I'm plotting some data and have the following code:
ggplot(aes(x = x, y = y), data = data) +
geom_point(alpha = 1/15, color = 'blue')+
scale_y_continuous('y')+
scale_x_continuous('x')+
geom_smooth(stat = 'smooth', color = 'Red')
The graph looks like this:
But if I specify 'gam' in the the geom_smooth
function, like:
geom_smooth(stat = 'smooth', color = 'Red', method = 'gam')
I get a different result:
Why is this happening?
In the Documentation, you can see that:
smoothing method (function) to use, eg. "lm", "glm", "gam", "loess",
"rlm".
For method = "auto" the smoothing method is chosen based on the size
of the largest group (across all panels). loess is used for less than
1,000 observations; otherwise gam is used with formula = y ~ s(x, bs =
"cs"). Somewhat anecdotally, loess gives a better appearance, but is
O(n^2) in memory, so does not work for larger datasets.

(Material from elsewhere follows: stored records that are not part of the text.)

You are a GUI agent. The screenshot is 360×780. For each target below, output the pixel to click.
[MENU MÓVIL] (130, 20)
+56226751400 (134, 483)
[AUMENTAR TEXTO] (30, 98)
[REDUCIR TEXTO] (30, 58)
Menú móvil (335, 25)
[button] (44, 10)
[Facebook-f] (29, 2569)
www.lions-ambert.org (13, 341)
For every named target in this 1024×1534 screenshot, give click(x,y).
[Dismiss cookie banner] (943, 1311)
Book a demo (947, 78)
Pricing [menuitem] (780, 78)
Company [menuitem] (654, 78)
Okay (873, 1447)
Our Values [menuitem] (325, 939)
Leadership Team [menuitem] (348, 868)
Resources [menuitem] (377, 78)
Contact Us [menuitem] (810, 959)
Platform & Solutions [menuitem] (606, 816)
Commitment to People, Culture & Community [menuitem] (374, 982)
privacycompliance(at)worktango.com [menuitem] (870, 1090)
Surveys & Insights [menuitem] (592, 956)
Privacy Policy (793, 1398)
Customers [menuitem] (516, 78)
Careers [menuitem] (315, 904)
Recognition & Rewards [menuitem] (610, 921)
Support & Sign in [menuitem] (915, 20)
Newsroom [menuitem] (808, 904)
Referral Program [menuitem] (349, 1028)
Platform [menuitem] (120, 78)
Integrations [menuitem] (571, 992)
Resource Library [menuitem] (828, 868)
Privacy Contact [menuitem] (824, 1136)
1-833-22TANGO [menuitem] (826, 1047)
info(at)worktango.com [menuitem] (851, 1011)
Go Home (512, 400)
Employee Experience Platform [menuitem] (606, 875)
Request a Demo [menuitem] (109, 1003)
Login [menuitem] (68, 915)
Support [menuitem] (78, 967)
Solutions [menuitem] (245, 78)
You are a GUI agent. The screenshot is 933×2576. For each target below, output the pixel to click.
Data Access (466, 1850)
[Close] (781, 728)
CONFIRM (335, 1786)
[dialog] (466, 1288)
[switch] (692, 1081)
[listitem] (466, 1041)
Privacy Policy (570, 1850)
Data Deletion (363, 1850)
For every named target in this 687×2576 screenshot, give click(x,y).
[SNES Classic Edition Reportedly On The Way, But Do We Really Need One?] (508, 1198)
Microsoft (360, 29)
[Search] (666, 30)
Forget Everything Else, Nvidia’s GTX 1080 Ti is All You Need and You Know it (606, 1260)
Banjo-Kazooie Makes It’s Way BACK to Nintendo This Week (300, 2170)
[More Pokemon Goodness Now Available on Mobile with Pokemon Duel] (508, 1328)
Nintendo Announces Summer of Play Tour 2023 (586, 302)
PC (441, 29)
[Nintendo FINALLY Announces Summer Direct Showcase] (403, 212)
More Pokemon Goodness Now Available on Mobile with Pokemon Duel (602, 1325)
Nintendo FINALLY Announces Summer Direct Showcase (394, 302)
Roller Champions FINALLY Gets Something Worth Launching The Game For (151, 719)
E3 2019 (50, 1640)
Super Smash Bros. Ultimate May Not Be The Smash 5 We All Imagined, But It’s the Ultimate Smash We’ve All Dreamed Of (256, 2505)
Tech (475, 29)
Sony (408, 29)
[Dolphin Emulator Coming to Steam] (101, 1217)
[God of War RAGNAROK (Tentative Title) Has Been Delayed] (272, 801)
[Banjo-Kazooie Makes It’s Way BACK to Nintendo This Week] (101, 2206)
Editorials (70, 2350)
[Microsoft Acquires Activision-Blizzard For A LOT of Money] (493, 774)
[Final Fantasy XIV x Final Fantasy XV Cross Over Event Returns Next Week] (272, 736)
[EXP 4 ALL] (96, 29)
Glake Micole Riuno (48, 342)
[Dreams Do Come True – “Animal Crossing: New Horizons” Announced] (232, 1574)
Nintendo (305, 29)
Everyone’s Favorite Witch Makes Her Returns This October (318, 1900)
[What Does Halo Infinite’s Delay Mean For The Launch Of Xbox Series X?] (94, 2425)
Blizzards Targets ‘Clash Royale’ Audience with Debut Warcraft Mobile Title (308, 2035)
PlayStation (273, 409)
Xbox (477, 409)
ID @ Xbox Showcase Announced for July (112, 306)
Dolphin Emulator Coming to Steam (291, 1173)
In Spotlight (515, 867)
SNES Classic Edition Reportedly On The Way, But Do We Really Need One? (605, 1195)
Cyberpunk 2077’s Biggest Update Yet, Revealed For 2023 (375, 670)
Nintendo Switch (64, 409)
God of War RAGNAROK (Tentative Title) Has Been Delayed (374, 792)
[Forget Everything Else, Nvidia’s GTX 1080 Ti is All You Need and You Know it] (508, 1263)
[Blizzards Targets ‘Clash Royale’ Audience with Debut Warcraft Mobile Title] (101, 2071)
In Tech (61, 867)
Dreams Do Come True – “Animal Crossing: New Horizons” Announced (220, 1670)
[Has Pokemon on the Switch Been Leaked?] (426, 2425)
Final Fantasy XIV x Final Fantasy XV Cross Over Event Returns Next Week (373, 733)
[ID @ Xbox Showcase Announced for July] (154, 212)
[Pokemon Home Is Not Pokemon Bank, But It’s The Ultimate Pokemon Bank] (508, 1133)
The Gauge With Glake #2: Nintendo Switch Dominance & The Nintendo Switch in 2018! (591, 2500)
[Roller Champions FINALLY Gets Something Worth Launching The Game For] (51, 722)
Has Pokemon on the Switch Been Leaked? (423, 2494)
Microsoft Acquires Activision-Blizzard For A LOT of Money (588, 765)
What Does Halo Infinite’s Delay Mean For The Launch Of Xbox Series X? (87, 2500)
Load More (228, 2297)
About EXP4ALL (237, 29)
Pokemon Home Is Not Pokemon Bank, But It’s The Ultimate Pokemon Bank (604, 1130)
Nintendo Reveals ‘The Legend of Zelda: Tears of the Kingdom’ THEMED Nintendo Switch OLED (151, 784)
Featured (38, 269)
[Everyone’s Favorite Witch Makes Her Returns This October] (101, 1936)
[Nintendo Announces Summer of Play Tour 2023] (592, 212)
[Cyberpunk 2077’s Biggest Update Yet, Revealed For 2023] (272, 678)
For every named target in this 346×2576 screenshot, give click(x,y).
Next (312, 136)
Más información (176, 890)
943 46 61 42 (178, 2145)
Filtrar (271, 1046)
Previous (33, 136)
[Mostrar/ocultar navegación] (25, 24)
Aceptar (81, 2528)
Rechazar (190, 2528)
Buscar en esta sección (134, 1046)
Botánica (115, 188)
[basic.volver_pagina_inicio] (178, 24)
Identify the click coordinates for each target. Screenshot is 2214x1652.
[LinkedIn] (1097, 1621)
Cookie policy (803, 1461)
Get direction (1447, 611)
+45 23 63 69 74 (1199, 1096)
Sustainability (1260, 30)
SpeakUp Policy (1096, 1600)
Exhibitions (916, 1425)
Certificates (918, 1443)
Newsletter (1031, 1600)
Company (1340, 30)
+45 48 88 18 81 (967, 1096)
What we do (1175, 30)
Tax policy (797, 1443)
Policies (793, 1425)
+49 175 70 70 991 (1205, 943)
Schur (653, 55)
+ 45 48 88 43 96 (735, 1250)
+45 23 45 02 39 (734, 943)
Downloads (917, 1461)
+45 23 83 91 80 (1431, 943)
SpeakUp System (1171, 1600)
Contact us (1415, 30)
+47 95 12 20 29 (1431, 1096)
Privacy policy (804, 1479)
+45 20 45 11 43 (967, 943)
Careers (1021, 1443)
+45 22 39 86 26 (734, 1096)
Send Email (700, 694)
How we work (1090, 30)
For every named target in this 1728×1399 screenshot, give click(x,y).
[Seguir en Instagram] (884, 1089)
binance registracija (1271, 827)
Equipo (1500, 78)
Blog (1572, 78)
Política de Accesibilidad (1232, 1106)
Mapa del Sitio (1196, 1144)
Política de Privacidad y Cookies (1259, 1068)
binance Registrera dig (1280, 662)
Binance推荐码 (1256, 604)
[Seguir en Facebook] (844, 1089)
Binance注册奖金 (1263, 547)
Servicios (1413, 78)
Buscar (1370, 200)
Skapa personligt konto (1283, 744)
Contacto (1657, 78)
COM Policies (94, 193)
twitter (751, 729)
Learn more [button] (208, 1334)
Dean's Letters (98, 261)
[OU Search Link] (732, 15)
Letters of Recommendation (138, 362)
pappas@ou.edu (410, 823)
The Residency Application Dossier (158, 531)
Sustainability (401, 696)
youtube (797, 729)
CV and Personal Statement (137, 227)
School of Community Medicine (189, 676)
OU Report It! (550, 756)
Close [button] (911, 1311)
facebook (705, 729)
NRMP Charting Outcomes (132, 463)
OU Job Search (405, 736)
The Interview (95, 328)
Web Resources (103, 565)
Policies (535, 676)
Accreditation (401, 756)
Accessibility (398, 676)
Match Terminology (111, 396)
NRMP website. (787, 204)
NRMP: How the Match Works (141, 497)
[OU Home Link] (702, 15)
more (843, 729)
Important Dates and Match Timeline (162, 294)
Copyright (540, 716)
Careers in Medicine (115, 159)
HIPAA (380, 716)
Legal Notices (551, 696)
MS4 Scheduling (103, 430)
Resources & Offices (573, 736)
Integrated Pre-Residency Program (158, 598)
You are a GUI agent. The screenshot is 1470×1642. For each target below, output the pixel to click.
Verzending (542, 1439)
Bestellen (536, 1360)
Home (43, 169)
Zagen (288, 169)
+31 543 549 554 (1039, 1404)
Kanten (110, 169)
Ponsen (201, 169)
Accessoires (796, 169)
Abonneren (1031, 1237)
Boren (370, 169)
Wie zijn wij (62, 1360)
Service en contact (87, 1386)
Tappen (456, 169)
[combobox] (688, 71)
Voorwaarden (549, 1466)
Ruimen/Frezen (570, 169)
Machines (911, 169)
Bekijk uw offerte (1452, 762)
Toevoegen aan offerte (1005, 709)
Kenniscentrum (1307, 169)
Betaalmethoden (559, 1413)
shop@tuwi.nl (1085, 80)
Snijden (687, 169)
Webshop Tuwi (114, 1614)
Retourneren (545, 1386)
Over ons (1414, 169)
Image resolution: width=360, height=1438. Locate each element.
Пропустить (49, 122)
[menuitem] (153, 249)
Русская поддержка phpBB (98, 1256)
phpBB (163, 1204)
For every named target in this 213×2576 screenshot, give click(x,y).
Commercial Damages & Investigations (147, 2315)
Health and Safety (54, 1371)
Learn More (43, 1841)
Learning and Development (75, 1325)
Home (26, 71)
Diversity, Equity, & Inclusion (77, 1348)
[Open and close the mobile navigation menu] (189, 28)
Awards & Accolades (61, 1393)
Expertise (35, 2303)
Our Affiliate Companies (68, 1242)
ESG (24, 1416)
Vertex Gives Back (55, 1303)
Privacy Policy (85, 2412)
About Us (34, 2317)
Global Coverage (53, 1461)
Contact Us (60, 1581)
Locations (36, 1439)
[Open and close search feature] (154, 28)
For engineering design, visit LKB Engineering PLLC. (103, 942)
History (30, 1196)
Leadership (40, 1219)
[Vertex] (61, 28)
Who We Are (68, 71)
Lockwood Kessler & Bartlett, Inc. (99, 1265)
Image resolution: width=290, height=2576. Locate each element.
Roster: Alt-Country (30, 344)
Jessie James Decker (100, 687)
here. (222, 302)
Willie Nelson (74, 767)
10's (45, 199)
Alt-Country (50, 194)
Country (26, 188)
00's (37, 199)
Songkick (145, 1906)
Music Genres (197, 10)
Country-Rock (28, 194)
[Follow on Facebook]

Note that when method 'auto' uses gam, it also changes the formula. The default formula is
formula = y ~ x
So in the first scenario, it uses method gam, with the modified function function y ~ s(x, bs = "cs"). The second time, you only specify that method 'gam' should be used, but you don't overwrite the formula, so y ~x is still used. You could do this:
geom_smooth(stat = 'smooth', color = 'Red', method = 'gam', formula = y ~ s(x, bs = "cs"))
To get the same result. Hope this helps!